- **Information given**:

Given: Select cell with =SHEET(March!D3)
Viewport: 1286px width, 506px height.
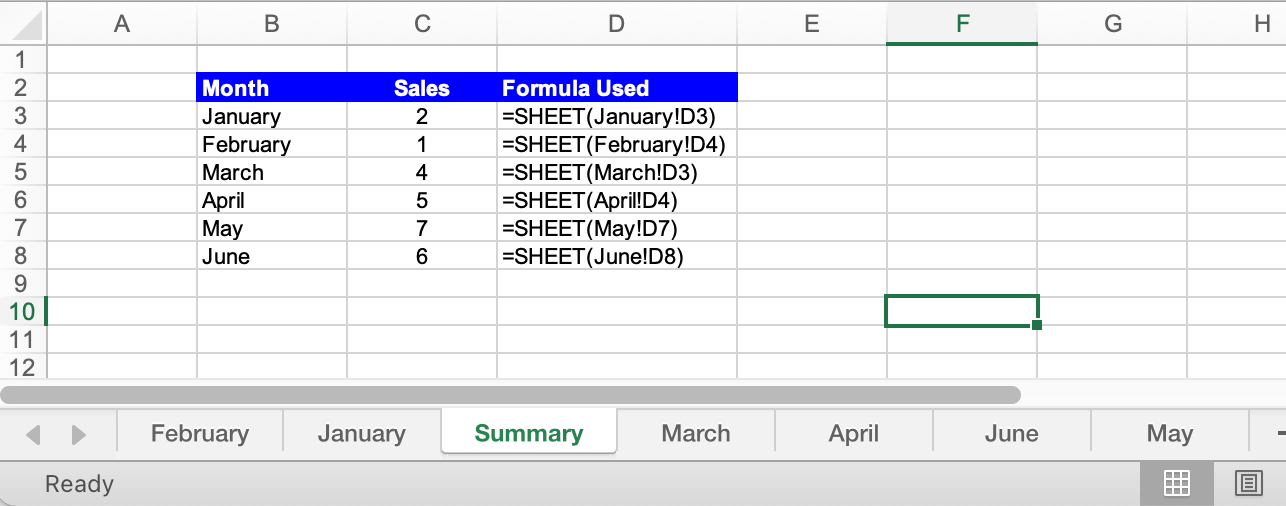Looking at the screenshot, I should point(617,172).
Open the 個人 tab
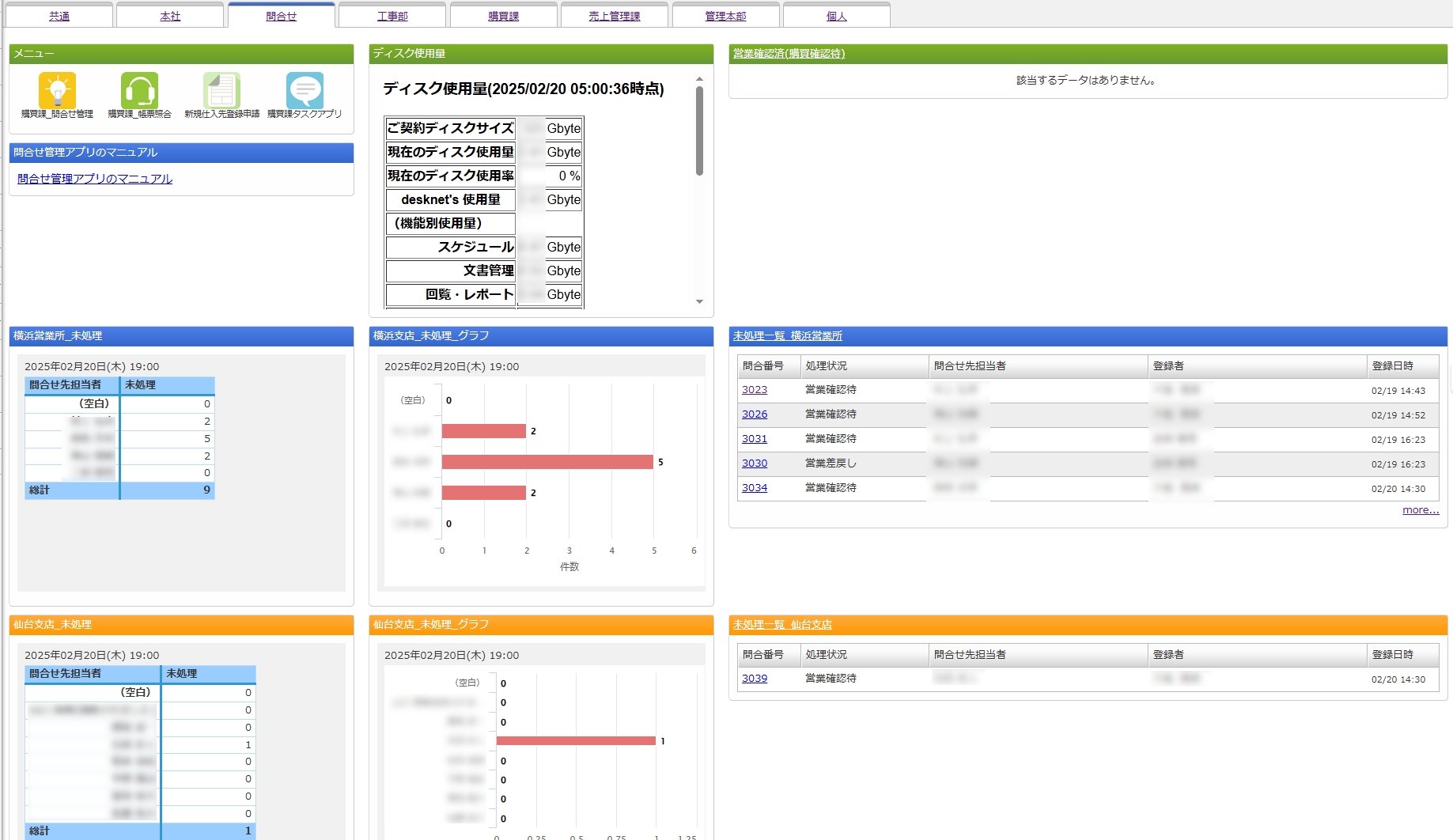This screenshot has width=1453, height=840. pos(836,16)
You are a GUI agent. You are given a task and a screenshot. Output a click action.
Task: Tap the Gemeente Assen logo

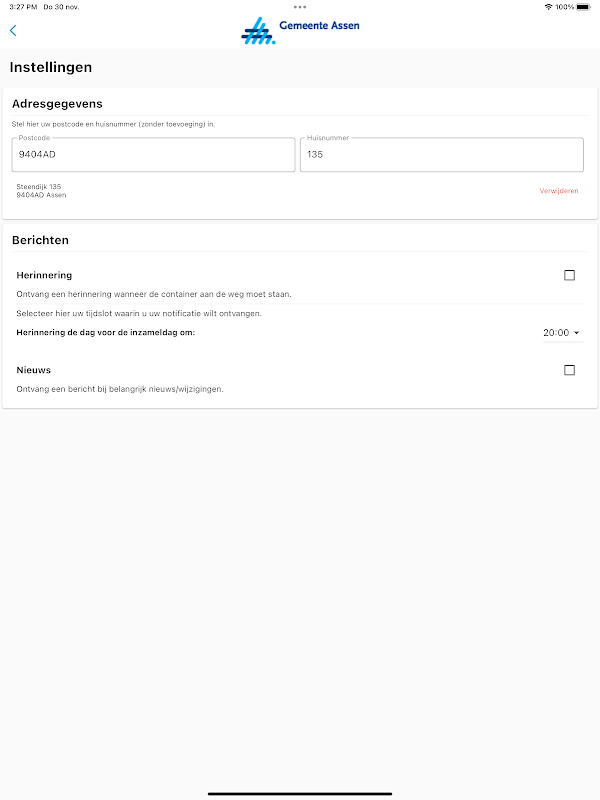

- **Instructions for the task**:
Restate exactly the lines that start at the "Viewport: 1286px width, 506px height." line and end with the last line of the material above, leaving out the pictures.

- **Exercise response**:
Viewport: 1286px width, 506px height.
Looking at the screenshot, I should point(617,172).
Open the 個人 tab
This screenshot has width=1453, height=840. pos(836,16)
You are a GUI agent. You are given a task and a screenshot. Output a click action.
Task: Tap the Gemeente Assen logo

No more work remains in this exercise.